Pada awal abad ke-20, Belanda mulai berhasil menguasai Aceh, sehingga tahun 1890, pasukan khusus ‘Marsose’ yang tadinya ditempatkan di Aceh, dikerahkan untuk menyerang Raja Sisingamangaraja XII di daerah Parlilitan.
Mendapat penyerangan yang tiba-tiba dan menghadapi persenjataan yang lebih modern dari kolonial Belanda, membuat perlawanan gigih pasukan Raja Sisingamangaraja XII-pun terdesak. Dari situlah, Raja Sisingamangaraja XII menyingkir ke wilayah Dairi. Raja Sisingamangaraja XII melanjutkan peperangan secara berpindah-pindah.
Pihak penjajah Belanda melakukan upaya pendekatan (Diplomasi) dengan menawarkan Raja Sisingamangaraja XII sebagai Sultan Batak dengan berbagai hak istimewa. Namun Raja Sisingamangaraja XII menolak tawaran tersebut. Sehingga usaha untuk menangkap Raja Sisingamangaraja XII, mati atau hidup, semakin diaktifkan setelah melalui pengepungan yang ketat selama 3 tahun.
Akhirnya, markas Raja Sisingamangaraja XII diketahui oleh serdadu Belanda.
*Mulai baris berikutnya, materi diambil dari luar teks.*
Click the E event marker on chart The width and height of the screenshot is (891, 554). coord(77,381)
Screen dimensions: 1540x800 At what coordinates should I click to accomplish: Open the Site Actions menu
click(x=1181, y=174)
Dalam pengejaran dan pengepungan yang sangat rapi, peristiwa tragis-pun terjadi. Dalam satu pertempuran jarak dekat, komandan pasukan Belanda kembali meminta Raja Sisingamangaraja XII untuk menyerah dan akan dinobatkan menjadi Sultan Batak. Namun sang Raja Sisingamangaraja XII yang merasa tidak mau tunduk pada penjajah Belanda, memilih lebih baik mati daripada menyerah.
Tahun 1907, pasukan Belanda yang dinamakan kolonel macan atau brigade setan, mengepung Raja Sisingamangaraja XII. Pertahanan Raja Sisingamangaraja XII diserang dari 3 penjuru. Tetapi Raja Sisingamangaraja XII tidak bersedia menyerah. Kaum wanita dan anak-anak diungsikan secara berkelompok-kelompok. Namun naas, mereka tertangkap oleh pasukan Belanda.
“Tanggal 17 Juni 1907, dipinggir bukit Aek (sungai) Sibulbulon di Desa Si-Onom Hudon (diperbatasan antara Kabupaten Tapanuli Utara dengan Kabupaten Dairi yang sekarang), gugurlah Raja Sisingamangaraja XII oleh pasukan ‘Marsose’ Belanda yang dipimpin kapten Christopel. Raja Sisingamangaraja XII gugur bersama 2 putranya, yakni Patuan Nagari dan Patuan Anggi beserta putri sang Raja, yaitu putri Lopian. sang Raja Sisingamangaraja XII tewas ditembak peluru, saat merangkul anak putrinya, Putri Lopian yang sudah berlumuran darah. Sang Raja Sisingamangaraja XII saat peristiwa naas itu, tidak lagi menyadari bahwa dada beliau berpantang terhadap darah manusia,” kisah Juru Kunci Makam Raja Sisingamangaraja XII, Binsar Sinambela.
Suami Adelina boru Siahaan (66), Binsar Panjaitan yang dikaruniai 5 anak laki-laki dan 1 anak perempuan itu mengisahkan, dalam peristiwa itu, juga banyak pengikut dan panglima-nya Raja Sisingamangaraja XII.
Pengikut-pengikut Raja Sisingamangaraja XII yang selamat saat itu berpencar dan berusaha terus melakukan perlawanan. Sedangkan keluarga Raja Sisingamangaraja XII yang masih hidup, dihina dan dinista pasukan Belanda dan kemudian ditawan di Internering Pearaja Tarutung. Jasad Raja Sisingamangaraja XII, anaknya dikebumikan di Tangsi Tarutung.